1. YAZARLAR

  2. Ali Bulaç

  3. Vesayetin darbesi
Ali Bulaç

Ali Bulaç

Yazarın Tüm Yazıları >

Vesayetin darbesi

30 Haziran 2011 Perşembe 00:37A+A-

Yaşadığımız olayların gösterdiği gibi, bürokratik merkezin tesis ettiği vesayet rejimi yüz yıldır büyük bir inat ve kararlılıkla sürüyor.

1950, 1965, 1983 ve 2007 seçimlerinde gözlendiği gibi toplumsal merkez, 12 Haziran 2011 seçimlerinde vesayet rejimine karşı büyük bir hamle yaptı. Seçimin umudu ve ana teması yeni bir anayasa idi. Anayasa ile Ergenekon ve Balyoz davalarında somutlaşan vesayet rejimi hukuki zeminde yapılacak köklü reformlarla son bulacaktı, fakat bir kere daha anlaşıldı ki, vesayetçiler zannedildiği gibi hiç de güçlerinden büyük şey kaybetmiş değiller. Vesayet rejimi taraftarları ya kaba asker3i darbeler veya yine askerlerin desteğinde müdahaleler yaparak rejimi şekillendirirler. Belki kaba darbe yapma şansları bir parça azalmış gibi görünüyor, ama post-modern müdahale yapma imkânları sona ermemiştir. Bu çerçeveden dikkatlice bakıldığında, son yaşananların yüzde 50 muhalefet oyu toplayan üç parti bünyesinde, ama özellikle CHP bünyesinde tam bir darbe yaşandığını gösteriyor. Evet, bu sefer darbe CHP'de yaşandı, yazık ki Kılıçdaroğlu ve Gürsel Tekin çizgisi buna engel olamadılar, büyük ölçüde geleceğe ilişkin şanslarını kaybettiler. Deniz Baykal ve ekibinin darbenin kendisinden hoşnut olduklarını sanmıyorum, ama siyaseten Kılıçdaroğlu ve Tekin'i tasfiye etme zeminini elde etmiş olmaları hasebiyle durumdan pek şikâyetçi de değiller.

Eğer vesayetçilerin CHP üzerinden başlattıkları operasyon başarıya ulaşacak olursa, darbe teşebbüsleri dolayısıyla açılan davalar büyük akamete uğrayacak. CHP'deki darbenin yöneldiği amaç bu görünüyor.

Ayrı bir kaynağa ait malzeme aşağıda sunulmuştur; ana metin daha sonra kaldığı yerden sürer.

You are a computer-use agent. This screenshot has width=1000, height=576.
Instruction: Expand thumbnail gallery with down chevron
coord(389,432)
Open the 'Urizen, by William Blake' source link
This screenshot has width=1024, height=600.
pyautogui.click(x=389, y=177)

Bu olayda, Balyoz davasından bir sanığı aday göstermekle MHP büyük hata etti, ama 28 Haziran günü Meclis'e girip yemin etmekle toparladı, 2007'de olduğu gibi tarihî bir kararın altına imza attı ve bence bu sorumlu davranışıyla sadece kendi seçmeninin değil, vesayet rejiminden bunalan toplumun tamamının takdirini kazandı.

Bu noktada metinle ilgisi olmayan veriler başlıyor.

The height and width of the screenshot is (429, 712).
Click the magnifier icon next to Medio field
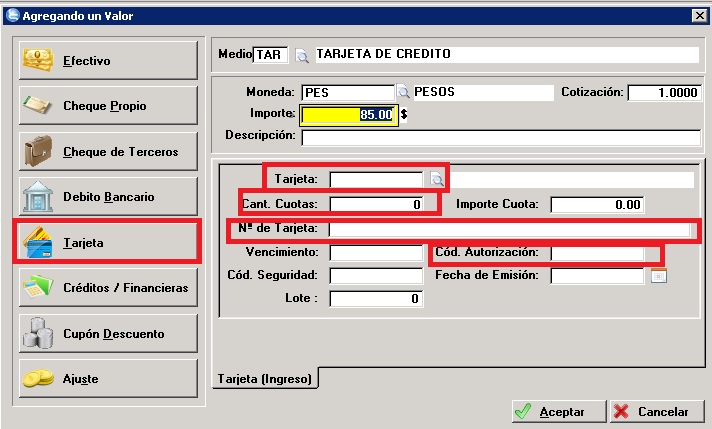302,54
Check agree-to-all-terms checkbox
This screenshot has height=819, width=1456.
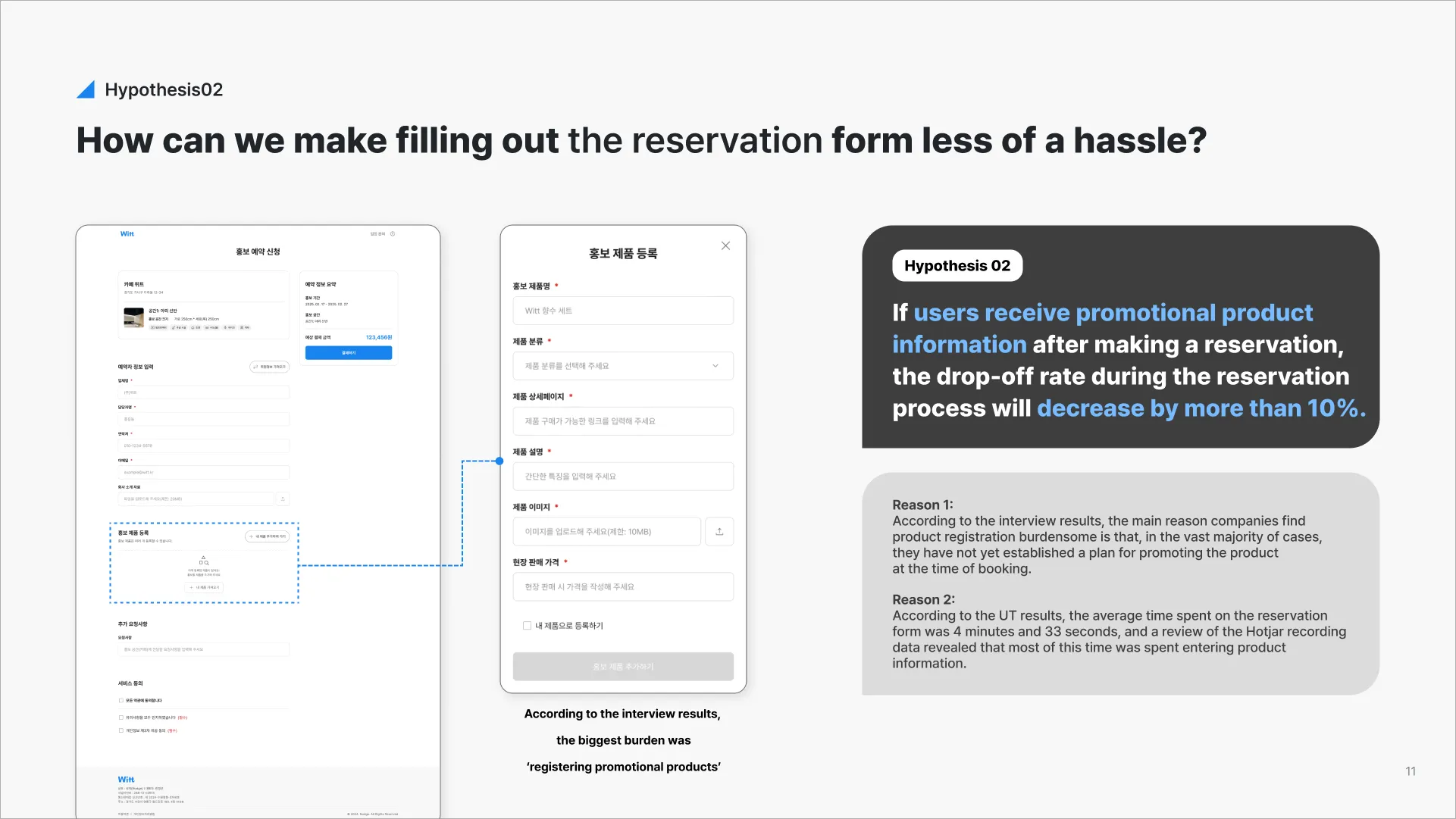121,701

BDP'ye ve desteklediği bağımsız vekillere gelince...

Belirtmek gerekir ki, bundan daha berbat bir performans gösterilemezdi. Benim vicdanî kanaatime göre Hatip Dicle mağdur edildi, çoktan değişmesi gereken TMK'nın bir maddesinden dolayı yargılanıp mahkûm olması hak ve adalet duygusu gelişkin hiç kimse tarafından desteklenmedi. YSK'nın önce aday olur deyip seçildikten sonra vekilliğini düşürmesi apayrı bir skandal ve mağduriyet sebebi oldu.

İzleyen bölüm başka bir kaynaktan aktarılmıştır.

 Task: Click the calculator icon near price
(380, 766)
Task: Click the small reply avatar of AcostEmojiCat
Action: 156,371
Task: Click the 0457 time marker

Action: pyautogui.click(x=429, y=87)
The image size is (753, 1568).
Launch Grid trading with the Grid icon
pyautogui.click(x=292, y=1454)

Bütün bunlar doğru. Ama bu mağduriyeti gerekçe gösterip yeri göğü birbirine katmak, tehdit etmek, şantaj yapmak, nefretin ve şiddetin dilini kullanmak kimsenin yararına değildir. Bu dil ve tutum Kürt sorununun çözümünü destekleyen Kürt olmayan geniş bir kamuoyunu da şoke etmiştir. Hele BDP çizgisinden gelmeyip 12 Haziran seçimlerinde bu partinin desteğinde milletvekili seçilenlerin şiddet ve nefret diline bunca itibar göstermeleri, ateşe benzinle gitmeleri hiç tasvip edilemez. Çözülmeyecek sorun yoktur. Sorunların çözüm yeri Meclis'tir. En basitinden Mustafa Şentop, Hatip Dicle için "Hakkâri modeli"ni önerdi, maksat üzüm yemekse bağa gelinir. Maksat bağcı dövmekse dağı işaret etmek başka bir şeydir. Seçilen bağımsız vekiller siyasetin dilini konuşmalıdırlar. Sağ-sol çatışma döneminde kalma şiddet, nefret ve çatışma diliyle kitleleri ajite etmek hiç yakışık almıyor. Acılı Kürtler ve artık gerçekten yorulan Türkiye kamuoyu bu vekillerden daha ağırbaşlı, sorumlu ve siyasî duruş bekliyor.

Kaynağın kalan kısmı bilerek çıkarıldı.